I think part of my point is that it seems like McCarthy is saying to her 1963 audience, you’re starting to do these things and talk about this now? …let me tell you how “the group” and the Vassar girls liked to roll back in the 30s… So as she turned 50 she’s saying, this is a realistic version of what we did. We had some courage and certain freedoms and we were educated, but we were confused and vulnerable and got our knowledge and experience the hard way. So it starts with an ambitious, volatile artistic couple living together and getting married, covers birth control, breast feeding, trying to get a job in publishing and doing story coverage and becoming an agent instead of a writer and editor, having an affair with a sympathetic, recently-separated man whith a child who goes back to his wife, and the list goes on and wraps up with the brilliant, cold, absent beauty returning from Europe as a lesbian. As with “Brooks Brothers suit,” it’s shocking to see the 30’s and the Depression era as so recognizable and similar to today, let alone the publication date of 1963. The discussion of breast feeding and child-rearing that takes place in the park towards the end is something that I could have easily overheard today at lunchtime. From my own perspective, it’s interesting to think about how I clearly wasn’t going to read this book in 1963, when I was five, but this is a book that my parents and their friends and college and grad students would have all been reading and talking about, and it definitely stands out as a table-setting for the cultural revolution that was taking place during the months that it was on the bestseller list.
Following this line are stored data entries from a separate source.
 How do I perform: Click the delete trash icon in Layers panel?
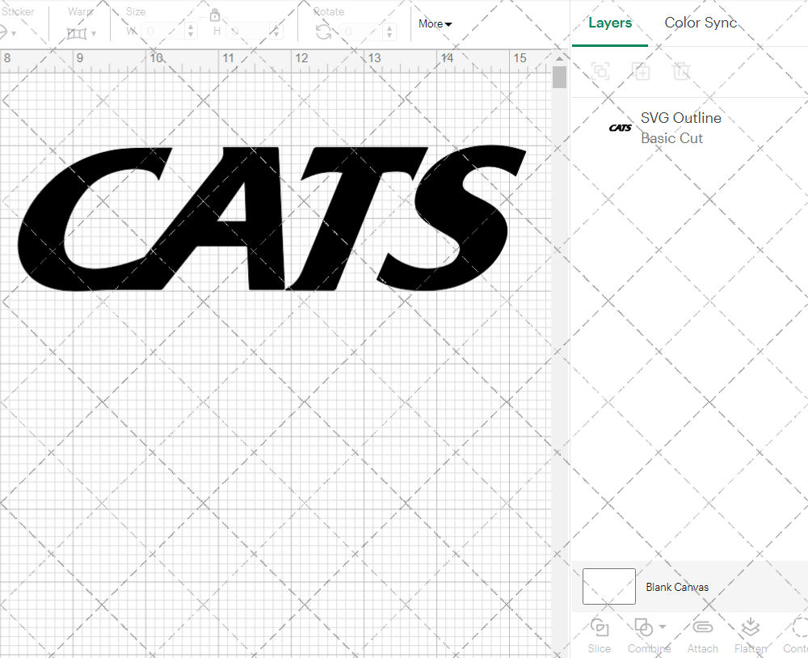[682, 71]
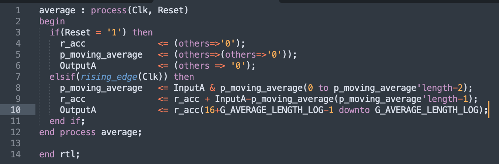Screen dimensions: 499x164
Task: Click r_acc at the start of line 9
Action: (x=73, y=99)
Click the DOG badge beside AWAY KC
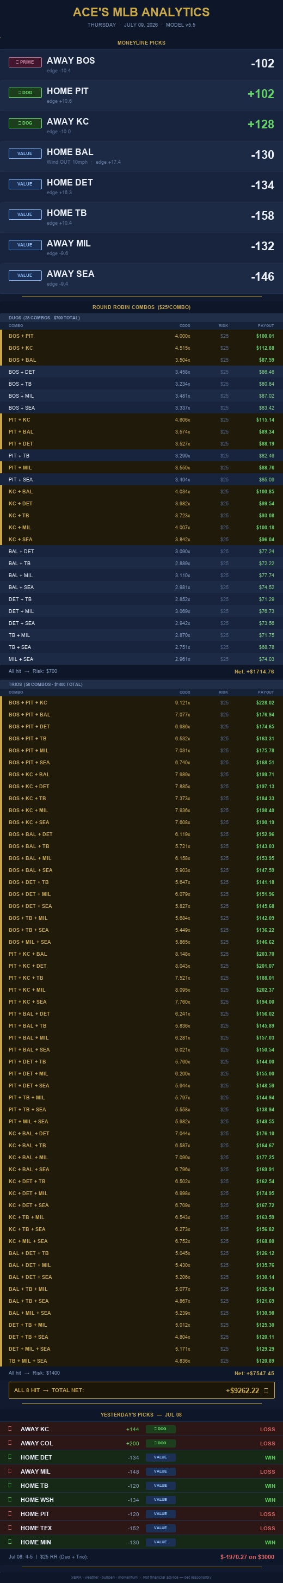The width and height of the screenshot is (283, 1583). click(x=25, y=123)
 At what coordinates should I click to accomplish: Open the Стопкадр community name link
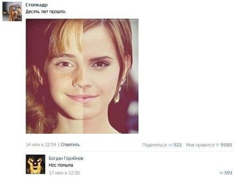click(x=36, y=5)
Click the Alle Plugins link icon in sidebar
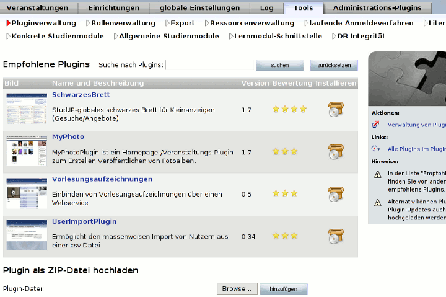Screen dimensions: 446x297 (x=375, y=149)
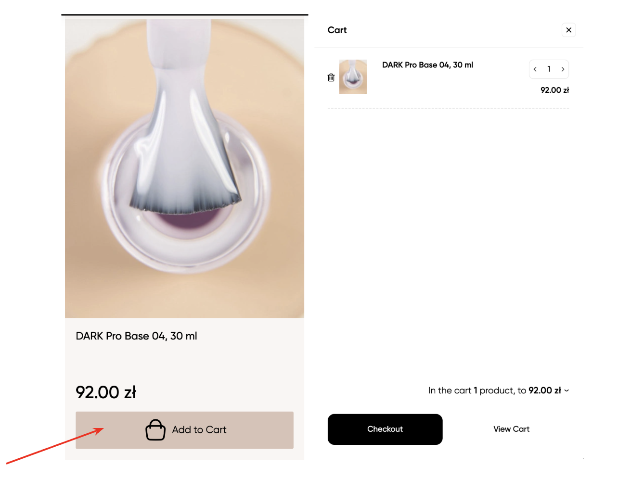Open the product title below large photo
The width and height of the screenshot is (644, 478).
tap(136, 336)
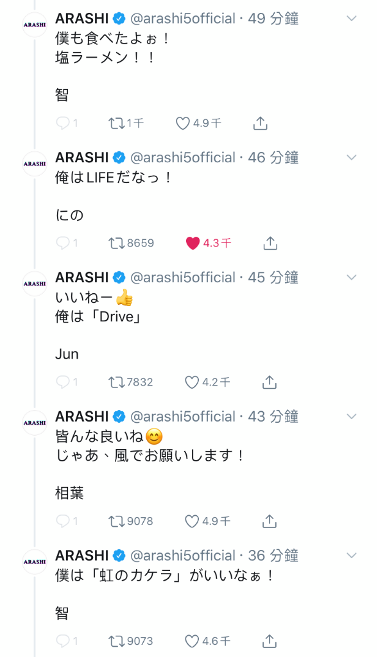Viewport: 378px width, 657px height.
Task: Like the 塩ラーメン tweet with 4.9千 likes
Action: [x=183, y=123]
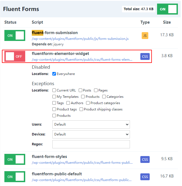
Task: Tick the Product categories exception checkbox
Action: pyautogui.click(x=88, y=103)
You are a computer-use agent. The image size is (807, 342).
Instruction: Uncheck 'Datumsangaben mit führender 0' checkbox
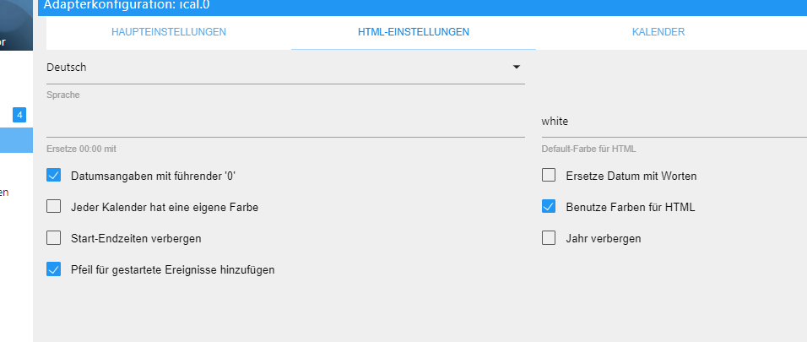click(53, 176)
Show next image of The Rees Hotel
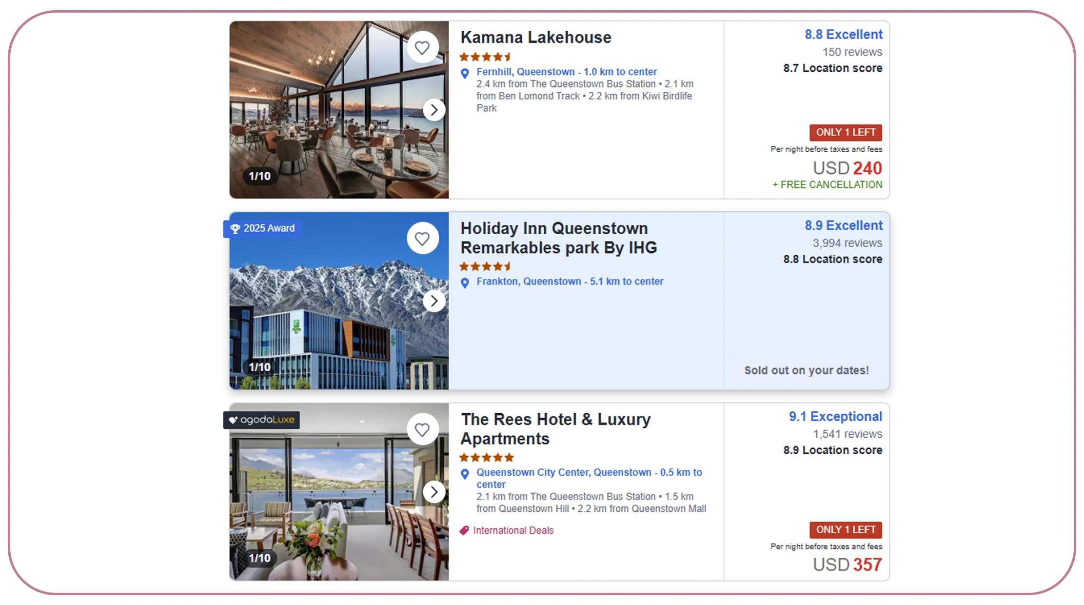1084x605 pixels. 434,492
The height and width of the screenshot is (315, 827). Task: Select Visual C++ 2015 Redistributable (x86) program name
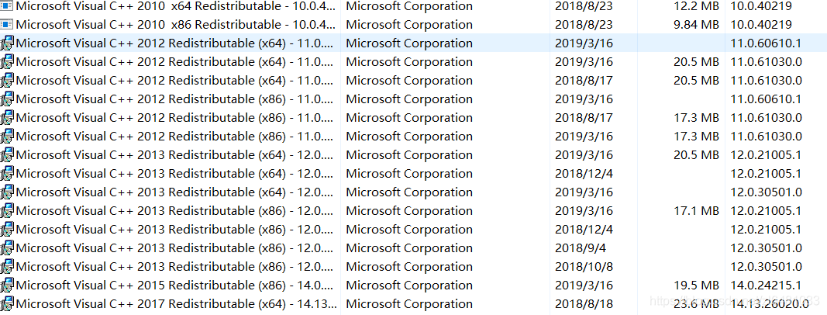174,286
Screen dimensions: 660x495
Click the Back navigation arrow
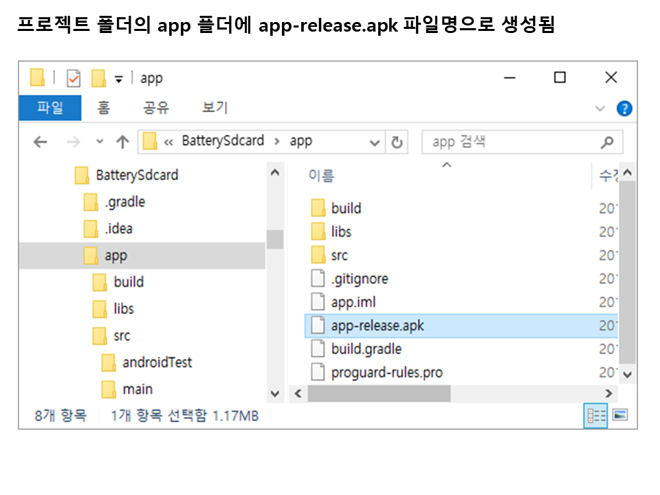pyautogui.click(x=41, y=142)
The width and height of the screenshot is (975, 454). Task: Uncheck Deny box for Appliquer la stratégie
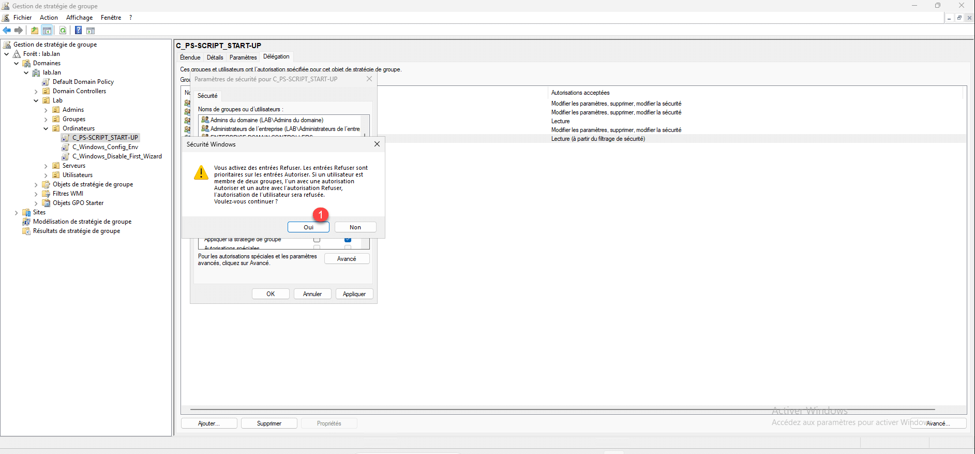pos(348,240)
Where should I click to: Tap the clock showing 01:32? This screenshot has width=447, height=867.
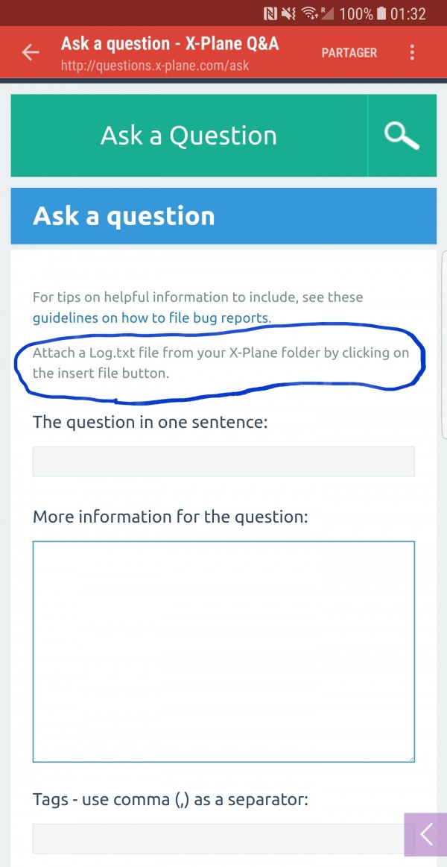point(408,13)

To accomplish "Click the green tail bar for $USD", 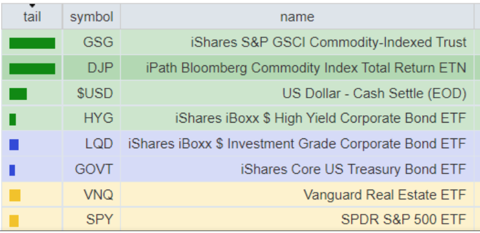I will coord(18,94).
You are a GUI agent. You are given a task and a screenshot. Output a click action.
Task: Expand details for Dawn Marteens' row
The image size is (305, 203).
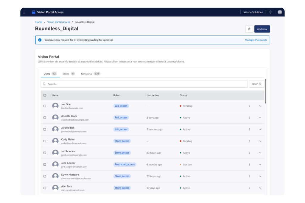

JFK is shot, the Beatles hit, Sound of Music is in the theaters while Mike Nichols starts working on The Graduate, and everybody is reading The Group. This makes it solid and substantial enough in its own peculiar way. Nothing wrong with getting into the zeitgeist and selling books, and there’s a lot to be said for a smart book with real issues, characters and relationships that is read by that big broad audience. Very much looking forward to more McCarthy very soon.